■ TASK BRIEF
Print each of the entries below verbatim, keeping every line and character unchanged.

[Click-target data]
- - -

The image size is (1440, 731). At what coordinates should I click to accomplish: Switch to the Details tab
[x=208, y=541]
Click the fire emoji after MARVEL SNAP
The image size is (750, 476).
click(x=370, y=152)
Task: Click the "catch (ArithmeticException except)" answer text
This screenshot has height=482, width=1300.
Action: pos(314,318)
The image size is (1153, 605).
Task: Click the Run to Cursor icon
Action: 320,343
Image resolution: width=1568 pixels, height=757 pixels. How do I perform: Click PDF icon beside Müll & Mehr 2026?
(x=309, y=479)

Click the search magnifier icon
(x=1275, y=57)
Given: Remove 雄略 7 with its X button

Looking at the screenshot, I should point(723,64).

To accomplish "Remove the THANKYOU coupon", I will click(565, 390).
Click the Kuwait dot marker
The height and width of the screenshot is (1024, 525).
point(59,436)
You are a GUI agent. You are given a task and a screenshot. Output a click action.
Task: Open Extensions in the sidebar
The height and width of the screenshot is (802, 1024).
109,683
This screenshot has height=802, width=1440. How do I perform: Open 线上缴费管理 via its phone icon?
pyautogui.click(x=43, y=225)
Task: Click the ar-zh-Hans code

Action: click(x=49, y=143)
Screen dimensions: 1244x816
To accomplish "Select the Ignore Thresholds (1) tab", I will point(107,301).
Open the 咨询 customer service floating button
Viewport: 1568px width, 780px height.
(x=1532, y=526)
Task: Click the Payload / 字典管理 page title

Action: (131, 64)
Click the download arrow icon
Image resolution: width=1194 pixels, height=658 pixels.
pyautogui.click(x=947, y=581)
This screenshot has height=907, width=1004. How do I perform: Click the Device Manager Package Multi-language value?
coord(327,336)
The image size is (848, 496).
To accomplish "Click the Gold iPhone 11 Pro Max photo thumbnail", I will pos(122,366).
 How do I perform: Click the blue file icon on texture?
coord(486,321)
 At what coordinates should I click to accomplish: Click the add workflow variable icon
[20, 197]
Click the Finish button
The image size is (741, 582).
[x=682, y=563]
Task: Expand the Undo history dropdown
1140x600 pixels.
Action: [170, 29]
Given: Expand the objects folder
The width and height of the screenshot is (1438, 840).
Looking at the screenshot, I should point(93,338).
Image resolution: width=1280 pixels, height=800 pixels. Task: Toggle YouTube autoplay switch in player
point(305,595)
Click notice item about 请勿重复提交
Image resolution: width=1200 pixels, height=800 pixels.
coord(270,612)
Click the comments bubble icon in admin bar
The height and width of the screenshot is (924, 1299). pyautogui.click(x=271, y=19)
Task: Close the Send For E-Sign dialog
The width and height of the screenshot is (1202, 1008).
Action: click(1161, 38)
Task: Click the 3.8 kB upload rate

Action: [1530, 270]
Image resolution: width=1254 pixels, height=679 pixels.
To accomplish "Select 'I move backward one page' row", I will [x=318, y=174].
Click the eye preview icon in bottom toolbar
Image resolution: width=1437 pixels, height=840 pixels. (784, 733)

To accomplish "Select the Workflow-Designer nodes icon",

- - -

■ ANSWER TO THE TASK
The image size is (1440, 731). At what coordinates should I click to accomplish: Switch to the Details tab
[x=208, y=541]
Click the fire emoji after MARVEL SNAP
The image size is (750, 476).
click(x=370, y=152)
Task: Click the "catch (ArithmeticException except)" answer text
This screenshot has height=482, width=1300.
Action: pos(314,318)
The image size is (1153, 605).
Task: Click the Run to Cursor icon
Action: 320,343
Image resolution: width=1568 pixels, height=757 pixels. How do I perform: Click PDF icon beside Müll & Mehr 2026?
(x=309, y=479)

Click the search magnifier icon
(x=1275, y=57)
Given: Remove 雄略 7 with its X button

Looking at the screenshot, I should point(723,64).

To accomplish "Remove the THANKYOU coupon", I will click(565, 390).
Click the Kuwait dot marker
The height and width of the screenshot is (1024, 525).
point(59,436)
You are a GUI agent. You are given a task and a screenshot. Output a click action.
Task: Open Extensions in the sidebar
The height and width of the screenshot is (802, 1024).
109,683
This screenshot has height=802, width=1440. How do I perform: Open 线上缴费管理 via its phone icon?
pyautogui.click(x=43, y=225)
Task: Click the ar-zh-Hans code

Action: click(x=49, y=143)
Screen dimensions: 1244x816
To accomplish "Select the Ignore Thresholds (1) tab", I will point(107,301).
Open the 咨询 customer service floating button
Viewport: 1568px width, 780px height.
(x=1532, y=526)
Task: Click the Payload / 字典管理 page title

Action: (131, 64)
Click the download arrow icon
Image resolution: width=1194 pixels, height=658 pixels.
pyautogui.click(x=947, y=581)
This screenshot has height=907, width=1004. How do I perform: Click the Device Manager Package Multi-language value?
coord(327,336)
The image size is (848, 496).
To accomplish "Click the Gold iPhone 11 Pro Max photo thumbnail", I will pos(122,366).
 How do I perform: Click the blue file icon on texture?
coord(486,321)
 At what coordinates should I click to accomplish: Click the add workflow variable icon
[20, 197]
Click the Finish button
The image size is (741, 582).
[x=682, y=563]
Task: Expand the Undo history dropdown
1140x600 pixels.
Action: [170, 29]
Given: Expand the objects folder
The width and height of the screenshot is (1438, 840).
Looking at the screenshot, I should point(93,338).
Image resolution: width=1280 pixels, height=800 pixels. Task: Toggle YouTube autoplay switch in player
point(305,595)
Click notice item about 请勿重复提交
Image resolution: width=1200 pixels, height=800 pixels.
coord(270,612)
Click the comments bubble icon in admin bar
The height and width of the screenshot is (924, 1299). pyautogui.click(x=271, y=19)
Task: Close the Send For E-Sign dialog
The width and height of the screenshot is (1202, 1008).
Action: click(1161, 38)
Task: Click the 3.8 kB upload rate

Action: [1530, 270]
Image resolution: width=1254 pixels, height=679 pixels.
To accomplish "Select 'I move backward one page' row", I will [x=318, y=174].
Click the eye preview icon in bottom toolbar
Image resolution: width=1437 pixels, height=840 pixels. (784, 733)

To accomplish "Select the Workflow-Designer nodes icon",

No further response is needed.